To understand these you must have a good understanding of git.
First here are some situations that you usually face in software development:
- You have made a lot of changes. You had to solve 1 issue, instead you solved 3. Now you want to commit all of those separately instead of a single one. What do you do? Create backups? Well, thats bad.
- You have again made a lot of changes. Now you decide to remove some of those, like console.log, debugger, binding.pry, embed(), etc. How can it be done efficiently ? B`y adding git gutter mode to your editor and searching for the edits you made recently.
- You perfectly understand what merge and rebase do. Imagine, you got stuck in a worse bug. While solving it, you created another branch and made a lot of comments. Now, you wanna add only some of the commits from that branch. For example there were lots of debugging, commenting, logging, verbose, etc involved and you committed solutions separately. Now you wanna add only those solutions from that temporary branch to develop branch. Would you merge or rebase.
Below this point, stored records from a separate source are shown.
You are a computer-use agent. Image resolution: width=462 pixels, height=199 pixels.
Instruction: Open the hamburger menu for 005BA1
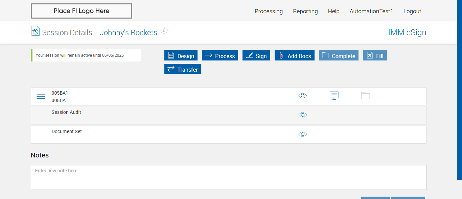click(41, 96)
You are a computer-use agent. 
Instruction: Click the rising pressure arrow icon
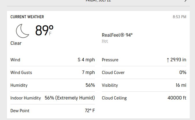pos(168,60)
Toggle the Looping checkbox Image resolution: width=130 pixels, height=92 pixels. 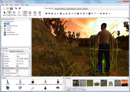(18, 71)
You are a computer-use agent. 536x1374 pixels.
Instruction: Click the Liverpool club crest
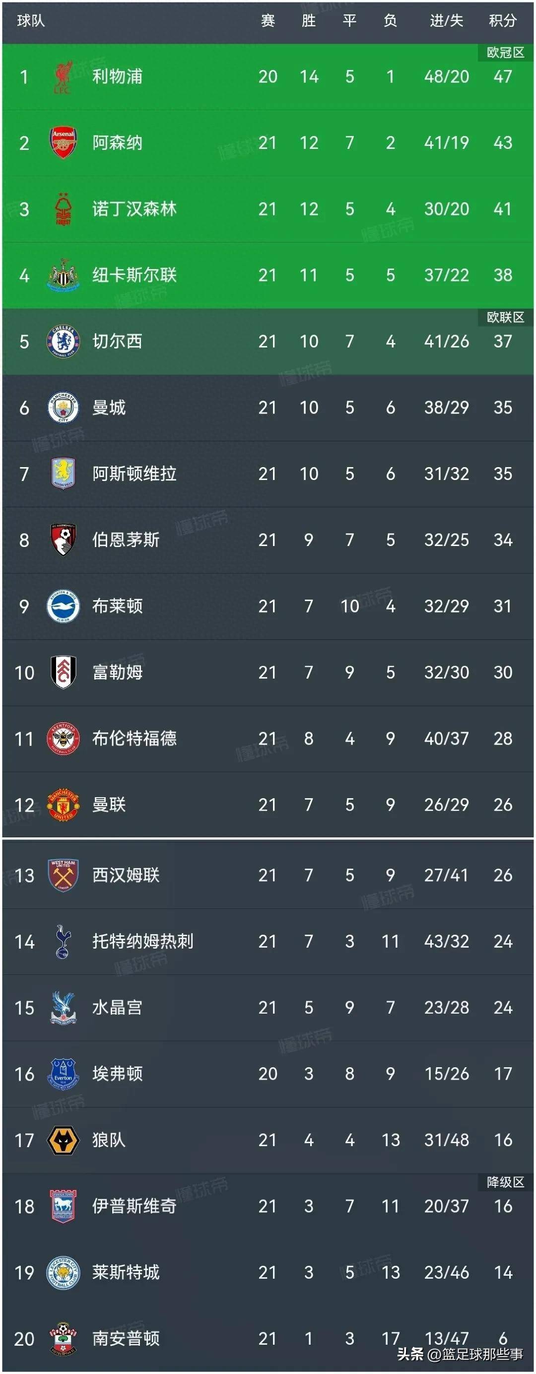63,77
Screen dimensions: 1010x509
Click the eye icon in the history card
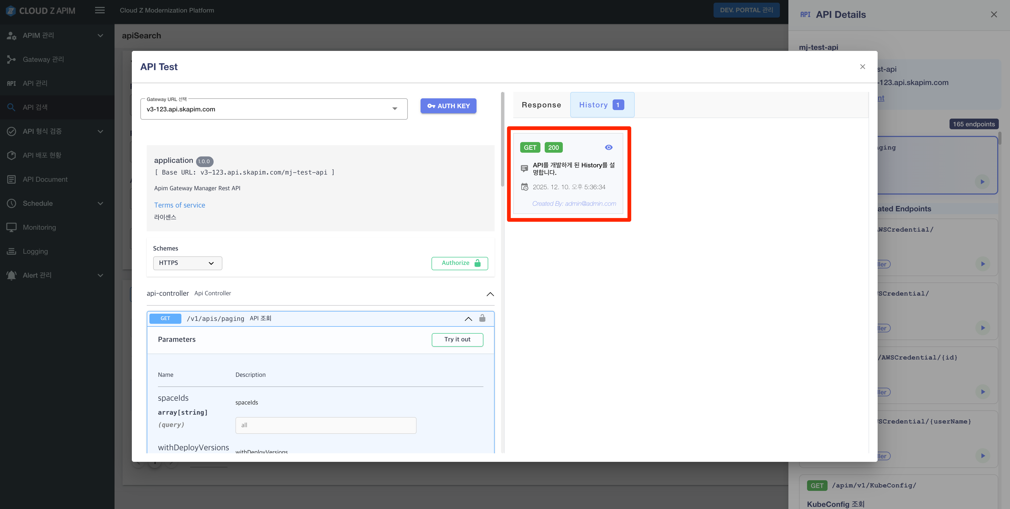click(x=609, y=147)
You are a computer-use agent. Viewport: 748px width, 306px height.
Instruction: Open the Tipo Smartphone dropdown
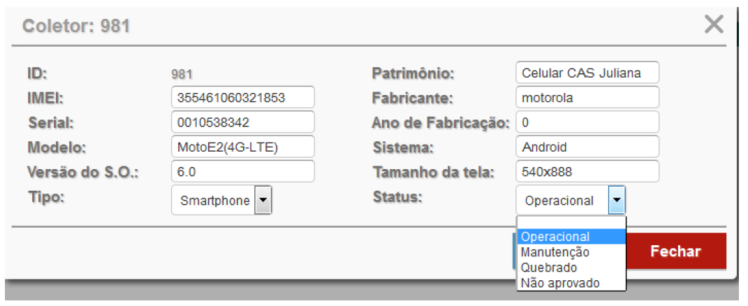pyautogui.click(x=263, y=201)
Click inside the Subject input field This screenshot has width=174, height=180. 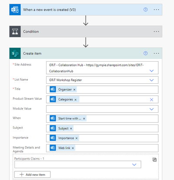coord(102,128)
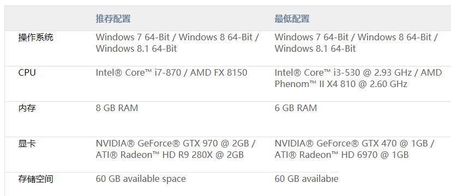Click the recommended 60 GB available space text
Viewport: 451px width, 196px height.
point(141,179)
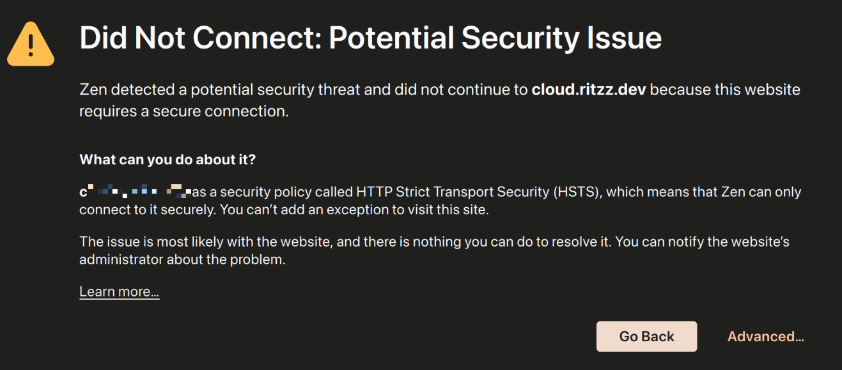
Task: Click the 'Potential Security Issue' part of the title
Action: (x=495, y=38)
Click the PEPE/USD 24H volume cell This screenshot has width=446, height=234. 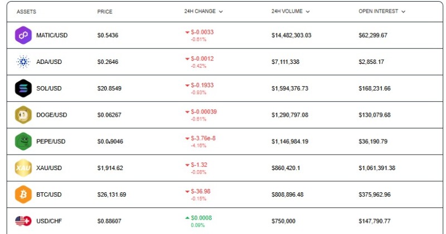point(290,142)
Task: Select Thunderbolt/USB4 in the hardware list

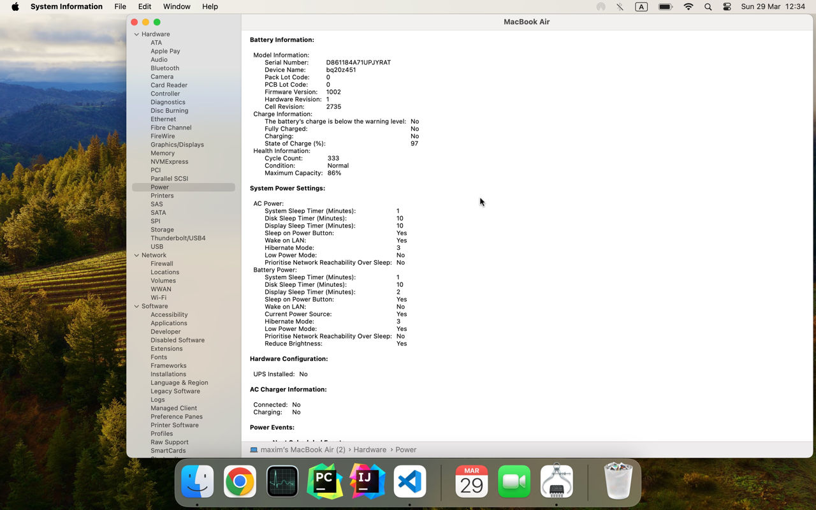Action: [178, 238]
- You made some commits and now you with you could go back.
- You want to change something in the history, a statement, author name, file name, delete/add/modify files/lines. and so on.
- git add -p
Add the changes selectively using the patch mode.
$ git add -p
- git checkout -p
Checkout lines of file/files selectively using patch mode.
$ git checkout -p
- git cherry-pick <commit>
Given one or more existing commits, apply the change each one introduces, recording a new commit for each. This requires your working tree to be clean (no modifications from the HEAD commit).
$ git cherry-pick <commit>
You would also want to use –no-commit a lot with it.
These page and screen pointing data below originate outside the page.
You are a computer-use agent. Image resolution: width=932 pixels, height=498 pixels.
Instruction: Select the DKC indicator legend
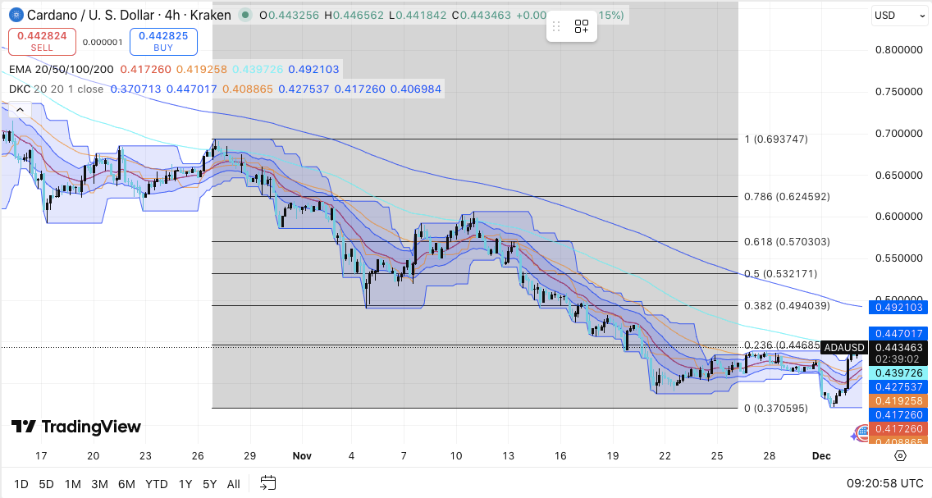tap(56, 89)
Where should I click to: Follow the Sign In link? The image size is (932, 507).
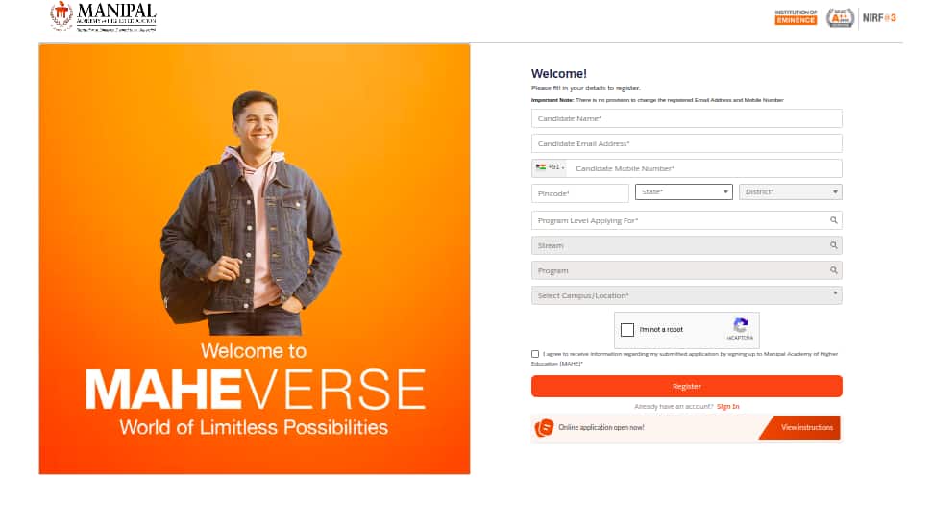pos(727,406)
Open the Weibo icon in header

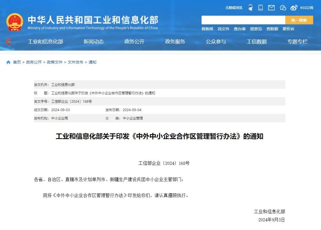pos(294,8)
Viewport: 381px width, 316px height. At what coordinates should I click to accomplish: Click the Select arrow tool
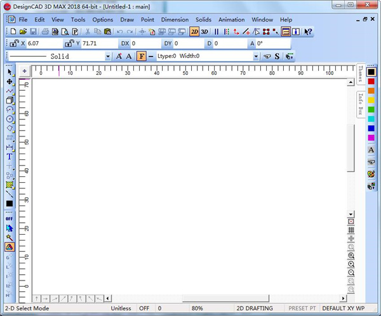pyautogui.click(x=10, y=72)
This would cherry-pick but would not commit. Otherwise, git cherry-pick would commit automatically commit.
$ git cherry-pick -n <commit>
You can also cherry-pick a range of commits. The following command would cherry-pick a range from the <newercommit> to, but excluding <oldercommit>
$ git cherry-pick <oldercommit>..<newercommit>
If you want to include the <oldercommit> as well in the range, then run the following one.
$ git cherry-pick <oldercommit>^..<newercommit>
- git revert <commmit>
Given one or more existing commits, revert the changes that the related patches introduce, and record some new commits that record them. This requires your working tree to be clean (no modifications from the HEAD commit).
$ git revert <commmit>
For –no-commit and range, its same as above.
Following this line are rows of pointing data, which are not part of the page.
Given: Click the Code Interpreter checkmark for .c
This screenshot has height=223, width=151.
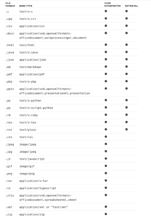Looking at the screenshot, I should tap(106, 11).
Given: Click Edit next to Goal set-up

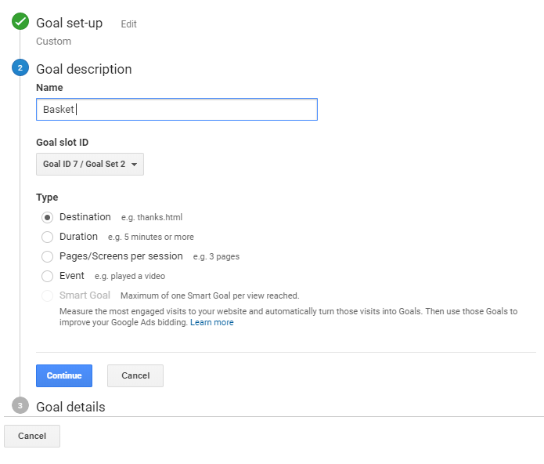Looking at the screenshot, I should click(128, 24).
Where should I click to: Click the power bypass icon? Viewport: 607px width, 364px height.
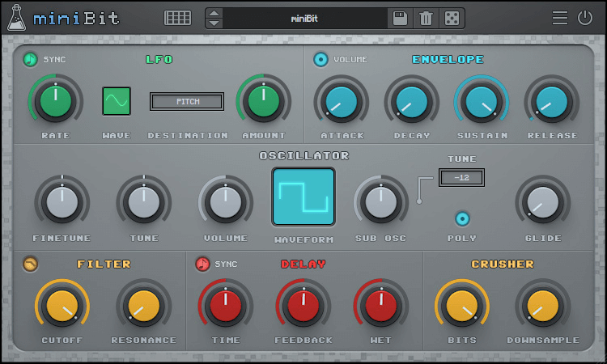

$ git revert -n <commmit> # revert but no commit $ git revert <oldercommit>..<newercommit> # revert a range excluding the <oldercommit> $ git revert <oldercommit>^..<newercommit> # revert a range including the <oldercommit>
- git rebase -i <commit>
Don't be afraid to rebase
$ git rebase -i <commmit>
You can do a lot of things. The following actions are avaliable for you.
- p, pick = use commit
- r, reword = use commit, but edit the commit message
- e, edit = use commit, but stop for amending
- s, squash = use commit, but meld into previous commit
- f, fixup = like “squash”, but discard this commit's log message
- x, exec = run command (the rest of the line) using shell
Tip: Instead of these commands you can you magit, that has all. I am sure you would like it.